Today was one of those amazing Halifax days where one wakes up in a literal fog.  I couldn’t see three feet out of my window, such was the thickness of the fog over the penninsula.  And then, as suddenly as it had come late last night, the fog disappeared and I could see straight out of window across to Dartmouth.

Some links to lift the fog off the web a little:

  • Claire works for cookthink now, and also has a good article up on blogcritics.
  • danah boyd keeps putting out amazing stuff on social networking.
  • It appears that Condoleeza Rice was, not surprisingly, involved in some pretty shady dealings with Chevron and Iraq.
  • Tony Blair is stepping down, Gordon Brown likely to repalce him.  I don’t know what to think - Bush’s lap-dog is gone, which is good, but Gordon Brown is a pretty scary character too, responsible for many of the “administrative” (er…surveillance) aspects of contemporary British daily life. I also hate the whole “Prime-minister in waiting” bullshit. What does it say about democracy when we start assuming who will lead a country, and when the mainstream media simply fuels the “inevitability” by focussing on this one potential leader?

Hello, and welcome to fugitive imagination

Well, I’ve finally done it, I have started a blog. I have high hopes indeed - my hope is that I actually write for it.

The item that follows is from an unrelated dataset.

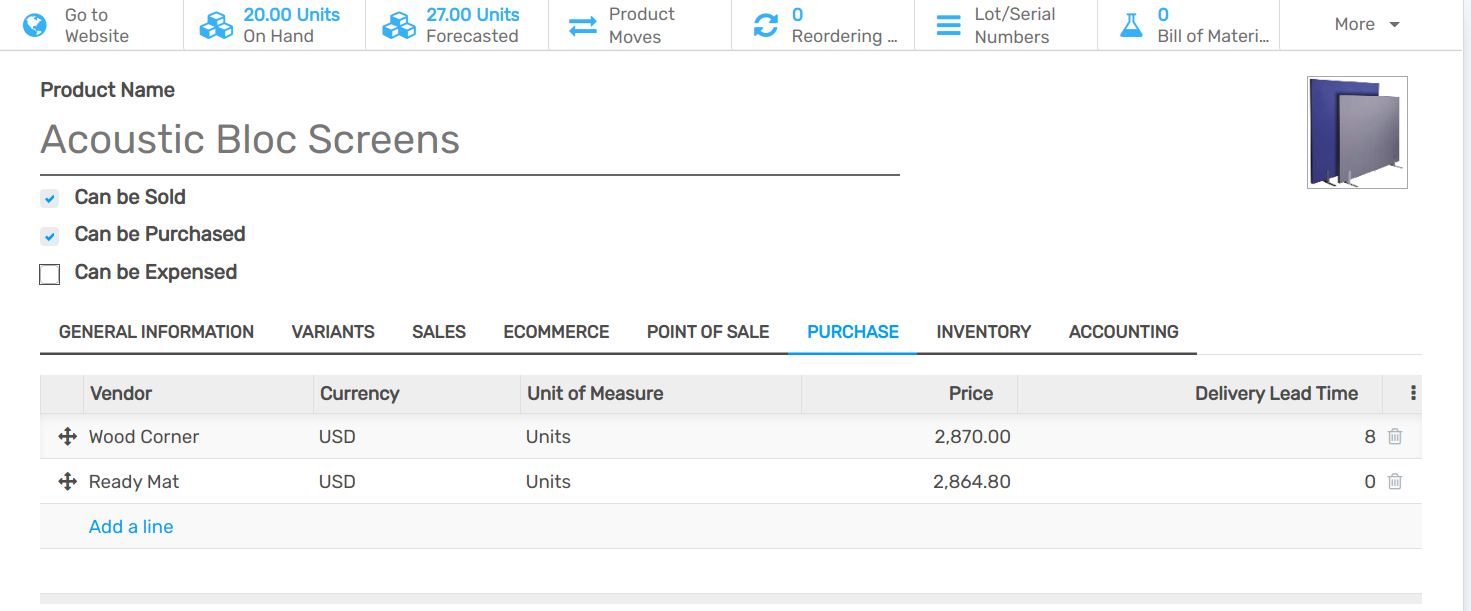Image resolution: width=1471 pixels, height=611 pixels.
Task: Click the drag handle for Wood Corner
Action: pyautogui.click(x=68, y=437)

I admit, I’ve been a blog lurker for a few months now, mostly just seeing if there was anything that would inspire me to join the fun – those in the blogroll on the right are partially responsible for this inspiration, so really, don’t blame me…

So here’s what the blog will be all about…

  • The usual personal ranting, raving, and storytelling.
  • Perhaps it will prove useful for getting out my thoughts on my graduate thesis about the Internet, community, independent musicians, and music fan cultures.
  • Maybe a little politics – in the ranting and raving, probably more ranting.
  • The writing of many a manifesto I suspect, although manifestos are rather passé these days.
  • (we’ll check in a year or so to see how accurate my predictions are, deal?)

    So here’s the first little tidbit.

    I have, for the last week and half, been teaching an undergraduate course called “Popular Music Since 1960: The Rock’n’Roll Era and Beyond.” This, for many years, has been my dream job. It really is a privilege (one I’ve worked for, mind you) to get to spend each day teaching young minds about the history of this music that has defined my existence. There’s also nothing like knowing that you know things, and that you can pass them on to others.

    It was expressed to me once in an email: “Who goes to school to study pop music, when all you need are the recordings!?” I’ve heard similar opinions, many just in disbelief that one can have a job doing it, but just as many are thinly veiled criticisms which suggest that studying popular music (as a scholar, or just as an option for an undergraduate course) is somehow less important than say, math or science. Those who criticise in this manner are, I believe, suggesting that learning about culture is a pointless pursuit.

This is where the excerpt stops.